107 reviews3 followers
November 2, 2020
This was definitely a book I read. It was ok. Probably more like 3.5 stars. I think in a lot of ways I agree with his premise/conclusions that we should care a lot more about long term growth, future investments, and the future in general, in ways that we currently don't. His ways of getting there are mostly philosophical thought exercises, which I am not terribly interested in.

There's a few thought lines he uses that don't make a lot of sense to me, but overall I don't think it's terribly minded. Although, the chapter about redistribution I found to be pretty bad all things considered. That was the one part where I thought he made a lot of rushed conclusions or ignored some low hanging fruit. I also thought the appendix A with math equations was fairly funny. He premised it with "for the mathematical thinking folks" and it's this extremely basic series equation with some pattern recognition. I think any moderately talented math folk should have been able to explain that formula with ease. Or he could have illustrated the explanation of his overtaking criterion fairly easily with a graph and a few lines. I also felt like he could have used more mathematical or data based support for his latter chapters. He seemed prudent on using it in the early chapters to defend the virtues of economic growth over human history, but those examples disappeared a bit when he criticized redistribution more.

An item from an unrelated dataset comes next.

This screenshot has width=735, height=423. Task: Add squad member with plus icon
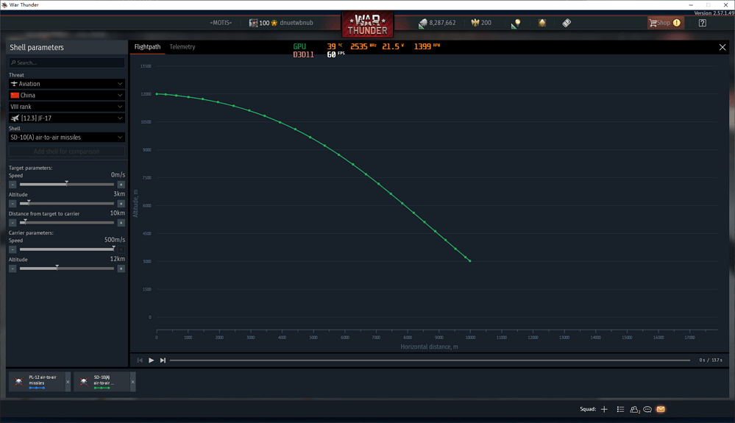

I appreciated the final conclusions, especially the repeated concern over climate change and the desire for more long term investments. The thought that we get too defensive and absorbed in policies who's effectiveness we can't actually be sure of resonates with me as well. There's also probably something interesting in the idea that Democrats and Republicans are mostly arguing from contradictory platforms and not focusing on helpful conclusions like how to best spurn economic growth or whatever. Thinking in terms of Wealth Value Plus over GDP is good too.

That said, I think my issue is more that, for me, it didn't really say anything. Or rather, it didn't say anything new. I wanted more from Cowen about what conclusions he reaches from these priors, or base thoughts. Perhaps, the point was to prove exactly that this base can lead to a number of economic models, but ultimately that leaves me largely unfulfilled.
Profile Image for Ben.
10 reviews
January 1, 2019
This book is like 60% of a brilliant book. Cowen starts a few different interesting ideas about how to make choices between competing policy alternatives. The book is fairly short, ~125 pages, so I still think it's worth reading just for exposure to these ideas.

The main takeaways are:
1. Even small economic growth of 1% a year has huge impacts on overall human wellbeing in the long run, so we should give lots of weight to policies which enable economic growth.
2. Economic growth isn't inherently good, but it helps most of the non-monetary things that rich countries care about. For example, more money means more culture is created and shared.
3. Economic growth is fairly easy to agree about politically. While we may disagree about who gets the bigger share of the growth, and work to improve this, most people would still agree that growth helps the poor even while it helps the rich.
4. Human society should care more about its own collapse than it does, even if the collapse will happen in the distant future.
5. Predicting which policies will work is impossible. We should try what seems most likely to work but be ready to change our mind if it doesn't. Everyone is operating in the dark, and admitting this will help our politics to be less contentious.

Unfortunately Cowen doesn't follow a single thread long enough to actually build an argument in favor of concrete ways to implement his changes.